* Task instructions
Where does the string "marker" occur in the records below? Copy every line that holds it.

>>>>>

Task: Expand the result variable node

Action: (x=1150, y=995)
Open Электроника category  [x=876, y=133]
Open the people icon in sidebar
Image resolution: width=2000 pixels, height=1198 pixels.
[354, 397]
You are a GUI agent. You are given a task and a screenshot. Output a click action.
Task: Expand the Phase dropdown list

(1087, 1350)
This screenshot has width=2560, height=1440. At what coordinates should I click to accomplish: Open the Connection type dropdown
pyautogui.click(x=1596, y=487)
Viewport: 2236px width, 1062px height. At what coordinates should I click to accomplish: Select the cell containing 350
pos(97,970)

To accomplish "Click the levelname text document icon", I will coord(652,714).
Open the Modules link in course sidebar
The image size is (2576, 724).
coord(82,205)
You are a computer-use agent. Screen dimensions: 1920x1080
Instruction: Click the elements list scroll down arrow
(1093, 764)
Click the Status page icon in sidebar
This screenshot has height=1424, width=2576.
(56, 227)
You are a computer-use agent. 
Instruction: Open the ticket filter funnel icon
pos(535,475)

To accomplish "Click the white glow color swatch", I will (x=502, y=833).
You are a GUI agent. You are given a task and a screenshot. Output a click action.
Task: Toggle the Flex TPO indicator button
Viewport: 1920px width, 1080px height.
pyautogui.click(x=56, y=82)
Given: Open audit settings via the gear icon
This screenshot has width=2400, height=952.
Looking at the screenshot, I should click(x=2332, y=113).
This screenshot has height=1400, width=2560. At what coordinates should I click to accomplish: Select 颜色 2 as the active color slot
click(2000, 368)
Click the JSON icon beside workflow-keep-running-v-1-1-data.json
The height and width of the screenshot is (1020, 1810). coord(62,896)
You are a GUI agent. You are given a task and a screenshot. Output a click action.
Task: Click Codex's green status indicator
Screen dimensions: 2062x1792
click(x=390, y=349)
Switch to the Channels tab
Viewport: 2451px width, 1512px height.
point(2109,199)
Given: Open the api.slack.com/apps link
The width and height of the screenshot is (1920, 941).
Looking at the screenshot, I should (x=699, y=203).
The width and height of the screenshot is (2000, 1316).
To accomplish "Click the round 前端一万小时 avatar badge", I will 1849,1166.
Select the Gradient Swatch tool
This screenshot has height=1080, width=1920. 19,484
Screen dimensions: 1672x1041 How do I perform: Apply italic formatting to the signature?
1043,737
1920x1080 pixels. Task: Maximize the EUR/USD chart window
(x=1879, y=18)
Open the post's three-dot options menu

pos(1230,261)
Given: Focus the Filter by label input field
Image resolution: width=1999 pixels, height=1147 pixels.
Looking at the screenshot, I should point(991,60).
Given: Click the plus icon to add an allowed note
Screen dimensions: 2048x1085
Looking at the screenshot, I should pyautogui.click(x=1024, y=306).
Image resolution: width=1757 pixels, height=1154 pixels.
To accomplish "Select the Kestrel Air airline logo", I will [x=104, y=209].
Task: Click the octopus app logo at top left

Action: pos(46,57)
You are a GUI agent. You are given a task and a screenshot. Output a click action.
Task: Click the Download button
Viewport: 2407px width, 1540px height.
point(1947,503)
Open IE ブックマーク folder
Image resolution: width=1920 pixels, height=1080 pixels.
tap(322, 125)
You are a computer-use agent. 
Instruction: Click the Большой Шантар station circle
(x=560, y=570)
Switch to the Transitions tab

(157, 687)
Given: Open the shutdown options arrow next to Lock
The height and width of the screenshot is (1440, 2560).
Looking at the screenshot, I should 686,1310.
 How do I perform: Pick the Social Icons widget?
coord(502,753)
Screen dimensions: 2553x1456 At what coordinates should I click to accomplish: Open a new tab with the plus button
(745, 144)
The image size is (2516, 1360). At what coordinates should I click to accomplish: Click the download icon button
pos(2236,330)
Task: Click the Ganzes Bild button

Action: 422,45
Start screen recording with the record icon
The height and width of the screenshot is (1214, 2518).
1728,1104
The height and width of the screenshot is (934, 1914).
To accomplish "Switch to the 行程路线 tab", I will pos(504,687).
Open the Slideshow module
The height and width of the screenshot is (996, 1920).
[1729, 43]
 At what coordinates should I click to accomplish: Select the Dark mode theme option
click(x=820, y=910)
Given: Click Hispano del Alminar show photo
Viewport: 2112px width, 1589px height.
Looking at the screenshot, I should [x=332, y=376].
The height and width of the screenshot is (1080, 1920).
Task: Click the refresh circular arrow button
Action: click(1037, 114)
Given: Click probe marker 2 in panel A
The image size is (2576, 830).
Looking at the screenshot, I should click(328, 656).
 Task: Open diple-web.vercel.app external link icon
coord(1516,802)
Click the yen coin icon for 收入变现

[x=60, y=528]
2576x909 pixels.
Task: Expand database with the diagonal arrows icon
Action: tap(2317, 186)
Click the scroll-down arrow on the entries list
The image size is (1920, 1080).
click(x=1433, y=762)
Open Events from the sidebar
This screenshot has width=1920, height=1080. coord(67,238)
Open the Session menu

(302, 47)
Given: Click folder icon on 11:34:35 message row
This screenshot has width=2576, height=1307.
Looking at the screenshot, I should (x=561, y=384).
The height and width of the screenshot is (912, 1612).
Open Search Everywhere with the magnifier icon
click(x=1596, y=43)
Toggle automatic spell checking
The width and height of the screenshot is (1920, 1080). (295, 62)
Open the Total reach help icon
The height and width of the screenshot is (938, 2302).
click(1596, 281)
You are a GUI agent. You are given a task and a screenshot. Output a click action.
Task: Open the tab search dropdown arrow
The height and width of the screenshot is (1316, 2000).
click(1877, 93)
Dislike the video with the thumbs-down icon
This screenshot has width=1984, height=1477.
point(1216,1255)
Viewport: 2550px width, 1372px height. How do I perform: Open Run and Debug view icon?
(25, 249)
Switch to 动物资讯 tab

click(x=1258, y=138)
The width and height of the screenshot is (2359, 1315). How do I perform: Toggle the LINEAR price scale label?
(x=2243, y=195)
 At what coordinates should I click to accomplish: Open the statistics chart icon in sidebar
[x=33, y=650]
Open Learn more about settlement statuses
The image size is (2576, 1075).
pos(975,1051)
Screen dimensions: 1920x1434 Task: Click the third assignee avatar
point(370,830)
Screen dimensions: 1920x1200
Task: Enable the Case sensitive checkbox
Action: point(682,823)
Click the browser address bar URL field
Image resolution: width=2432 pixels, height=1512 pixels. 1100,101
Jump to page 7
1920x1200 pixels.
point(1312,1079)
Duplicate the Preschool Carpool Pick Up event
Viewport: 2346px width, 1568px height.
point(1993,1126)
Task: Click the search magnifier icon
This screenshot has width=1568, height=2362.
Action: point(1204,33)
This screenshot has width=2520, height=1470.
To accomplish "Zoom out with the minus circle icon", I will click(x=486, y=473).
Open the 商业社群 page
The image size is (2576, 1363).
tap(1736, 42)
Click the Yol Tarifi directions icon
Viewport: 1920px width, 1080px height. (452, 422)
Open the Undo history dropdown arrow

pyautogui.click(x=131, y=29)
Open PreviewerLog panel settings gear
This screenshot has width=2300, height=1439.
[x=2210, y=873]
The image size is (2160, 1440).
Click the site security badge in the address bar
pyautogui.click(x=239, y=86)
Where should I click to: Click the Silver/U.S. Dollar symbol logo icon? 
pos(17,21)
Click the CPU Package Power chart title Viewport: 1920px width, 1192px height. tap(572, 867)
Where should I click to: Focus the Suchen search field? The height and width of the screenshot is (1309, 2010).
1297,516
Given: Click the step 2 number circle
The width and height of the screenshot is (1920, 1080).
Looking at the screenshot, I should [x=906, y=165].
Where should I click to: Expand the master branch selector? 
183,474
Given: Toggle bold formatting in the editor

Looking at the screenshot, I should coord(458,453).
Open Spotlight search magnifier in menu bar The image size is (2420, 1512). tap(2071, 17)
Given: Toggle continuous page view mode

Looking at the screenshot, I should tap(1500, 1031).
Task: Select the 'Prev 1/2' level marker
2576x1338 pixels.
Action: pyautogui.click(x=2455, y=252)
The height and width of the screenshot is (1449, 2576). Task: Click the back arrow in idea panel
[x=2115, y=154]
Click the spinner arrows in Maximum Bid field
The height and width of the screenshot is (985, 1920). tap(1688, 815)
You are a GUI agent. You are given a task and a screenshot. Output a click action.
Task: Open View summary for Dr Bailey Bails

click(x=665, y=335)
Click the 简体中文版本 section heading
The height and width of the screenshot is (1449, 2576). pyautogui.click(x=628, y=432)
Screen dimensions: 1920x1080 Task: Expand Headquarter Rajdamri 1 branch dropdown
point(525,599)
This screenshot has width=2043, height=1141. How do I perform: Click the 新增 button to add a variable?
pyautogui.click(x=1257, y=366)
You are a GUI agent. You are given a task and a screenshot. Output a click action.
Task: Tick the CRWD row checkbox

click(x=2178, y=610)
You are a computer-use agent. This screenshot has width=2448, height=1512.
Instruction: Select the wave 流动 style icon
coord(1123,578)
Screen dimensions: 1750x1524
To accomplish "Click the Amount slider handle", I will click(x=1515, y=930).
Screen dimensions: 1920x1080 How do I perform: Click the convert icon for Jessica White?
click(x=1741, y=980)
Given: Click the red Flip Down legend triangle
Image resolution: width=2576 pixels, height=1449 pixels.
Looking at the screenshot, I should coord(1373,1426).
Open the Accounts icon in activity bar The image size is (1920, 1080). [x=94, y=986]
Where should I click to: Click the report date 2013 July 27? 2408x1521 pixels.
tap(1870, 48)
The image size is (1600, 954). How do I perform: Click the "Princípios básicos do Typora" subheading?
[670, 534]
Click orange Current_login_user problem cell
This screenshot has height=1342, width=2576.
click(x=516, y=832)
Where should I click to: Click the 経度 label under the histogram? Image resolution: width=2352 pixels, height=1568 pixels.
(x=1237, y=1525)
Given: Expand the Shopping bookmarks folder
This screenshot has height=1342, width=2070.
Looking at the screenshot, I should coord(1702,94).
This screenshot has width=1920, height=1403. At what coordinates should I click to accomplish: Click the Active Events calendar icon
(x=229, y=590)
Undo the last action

<<<<<

* Exercise result
Given: Click probe marker 2 in panel A
Task: Select the 'Prev 1/2' level marker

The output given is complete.